Shaw studied zoology, then tried brewing, and finally entered a successful phase through BioCon.

A sense of humour also helps; "humour is like a distortion mirror," joked Zach O’Yeah, author of Mr Majestic.

10. India needs more infrastructure and value ecosystems

Industry veterans and successful entrepreneurs need to focus on growing India's infrastructure to improve productivity and innovation, especially for the next wave of entrepreneurs.

India has only 15 million broadband Internet users, but needs 300 million to reach the kinds of scale that American start-ups can target in the US, said Ajit Balakrishnan.

This also calls for better laws and policies for value creation to enable promising start-ups to raise money quickly on the stock market, advised Kiran Majumdar Shaw.

Entrepreneurs in the long term also need to give back to society, and invest in not just business foundations but a vibrant open culture for the country.

---

■ **Required task A**: In the piece on Indian entrepreneurship, rewrite the part that opens with the words containing "10. India needs" and closes with "said Ajit Balakrishnan.", changing "Industry veterans" to "Business leaders".
■ **Required task B**: According to the piece on Indian entrepreneurship, why does India need 300 million broadband Internet users?
■ **Required task C**:
Answer these from the piece on Indian entrepreneurship:
(i) What did Shaw study first?
(ii) Who wrote Mr Majestic?
(iii) How many broadband Internet users does India have?
The entries that come after this piece on Indian entrepreneurship aren't needed for anything here.

---

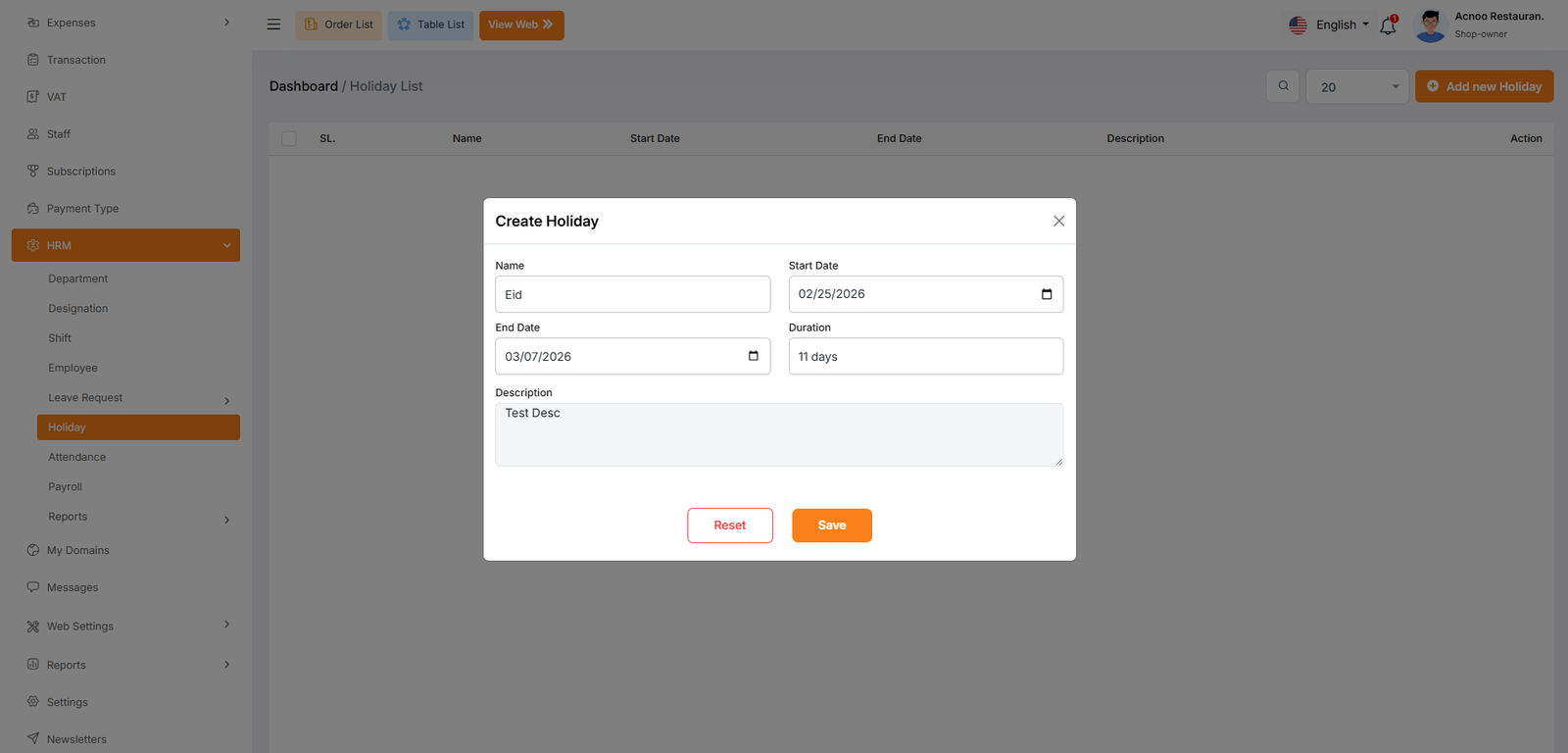Screen dimensions: 1568x753
Task: Open the notifications bell
Action: coord(1388,26)
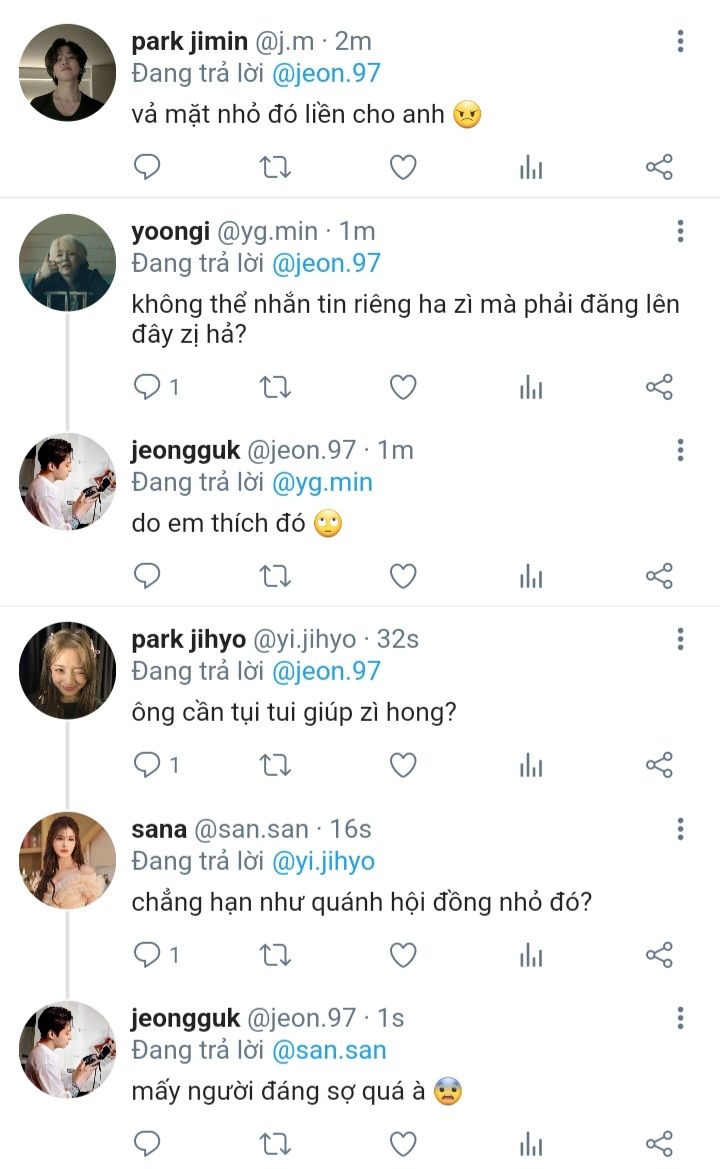
Task: Open yoongi's profile avatar
Action: click(67, 262)
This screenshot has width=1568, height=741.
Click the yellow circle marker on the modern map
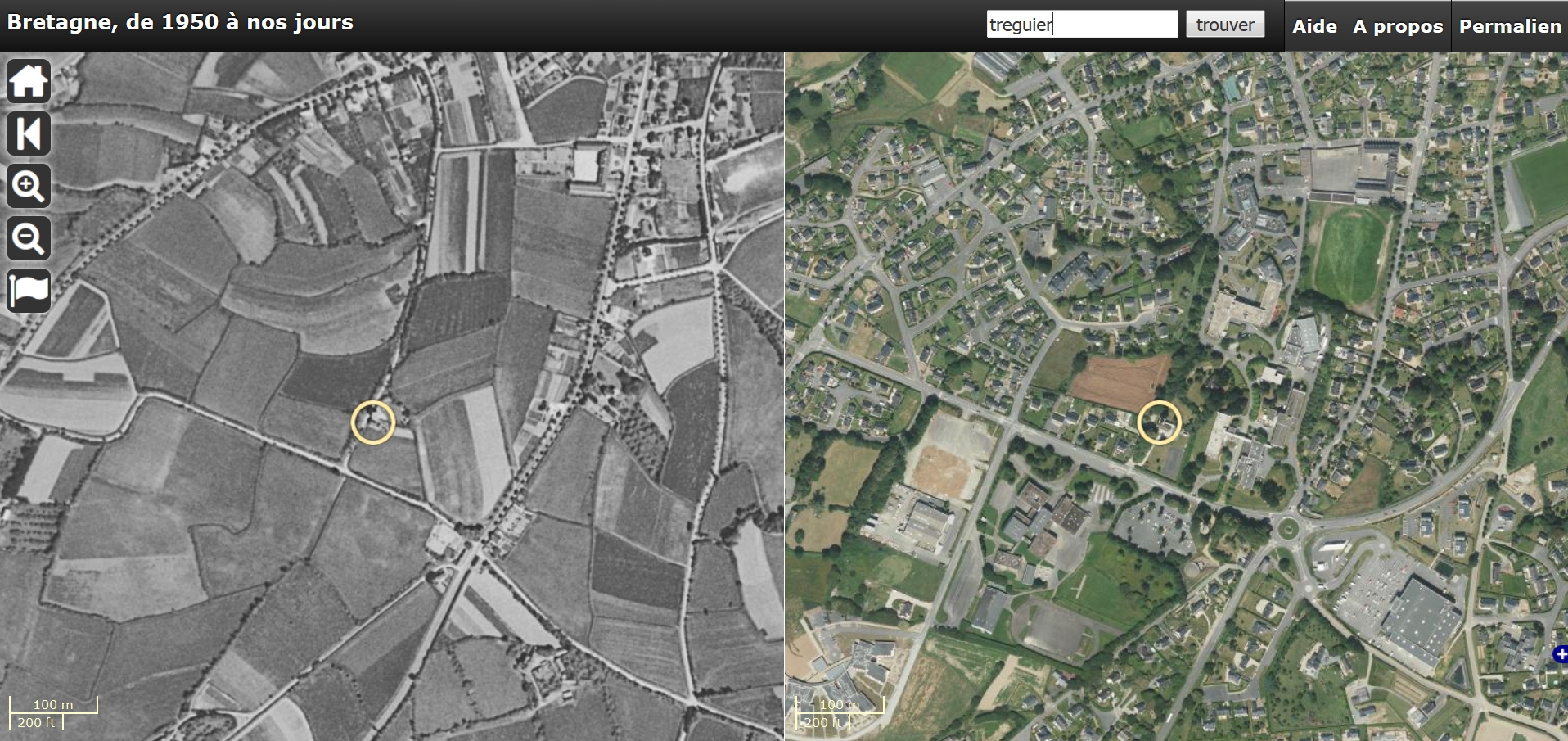coord(1159,422)
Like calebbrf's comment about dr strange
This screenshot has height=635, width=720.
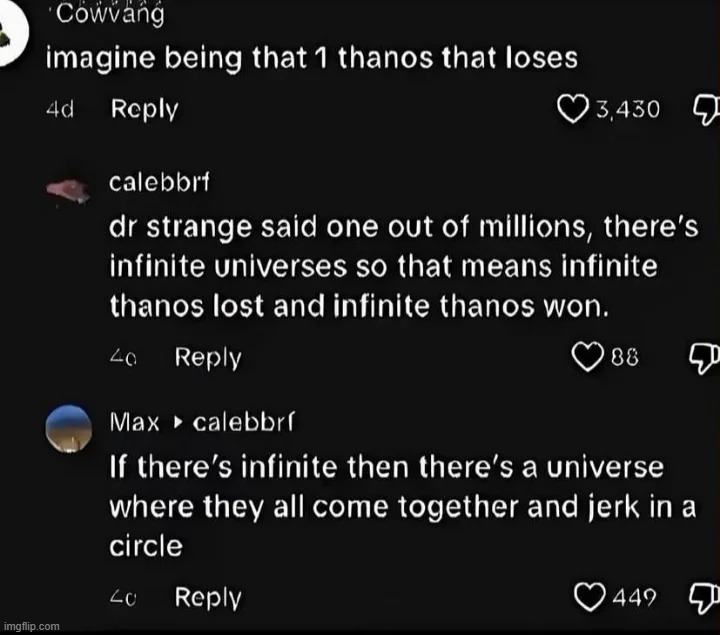point(589,356)
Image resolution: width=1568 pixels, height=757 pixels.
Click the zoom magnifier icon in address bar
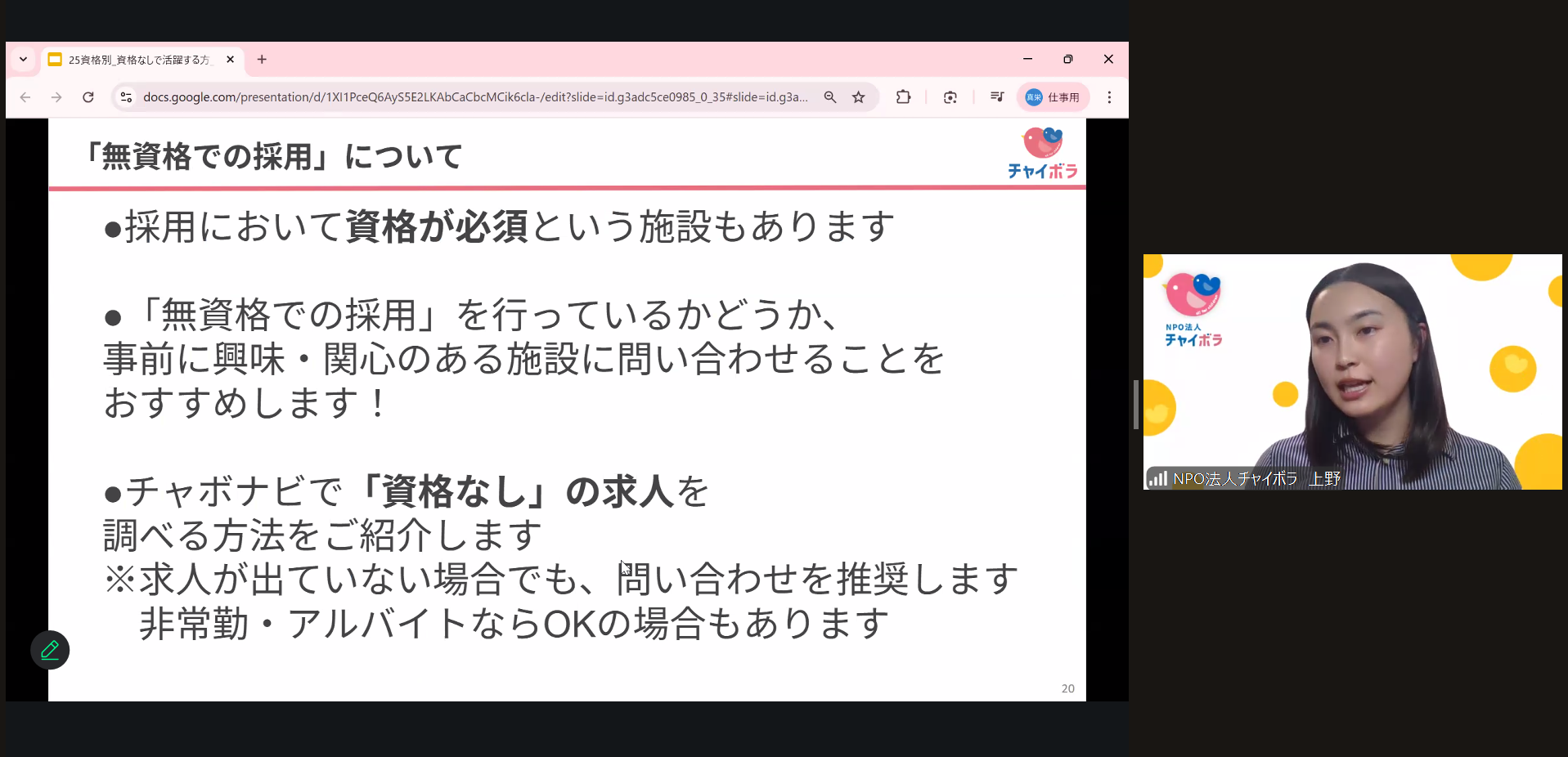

---

■ **Exercise result A**:
10. India needs more infrastructure and value ecosystems

Business leaders and successful entrepreneurs need to focus on growing India's infrastructure to improve productivity and innovation, especially for the next wave of entrepreneurs.

India has only 15 million broadband Internet users, but needs 300 million to reach the kinds of scale that American start-ups can target in the US, said Ajit Balakrishnan.

■ **Exercise result B**: India needs 300 million broadband users to reach the kind of scale that American start-ups can target in the US. It currently has only 15 million.

■ **Exercise result C**:
(i) Zoology
(ii) Zach O’Yeah
(iii) 15 million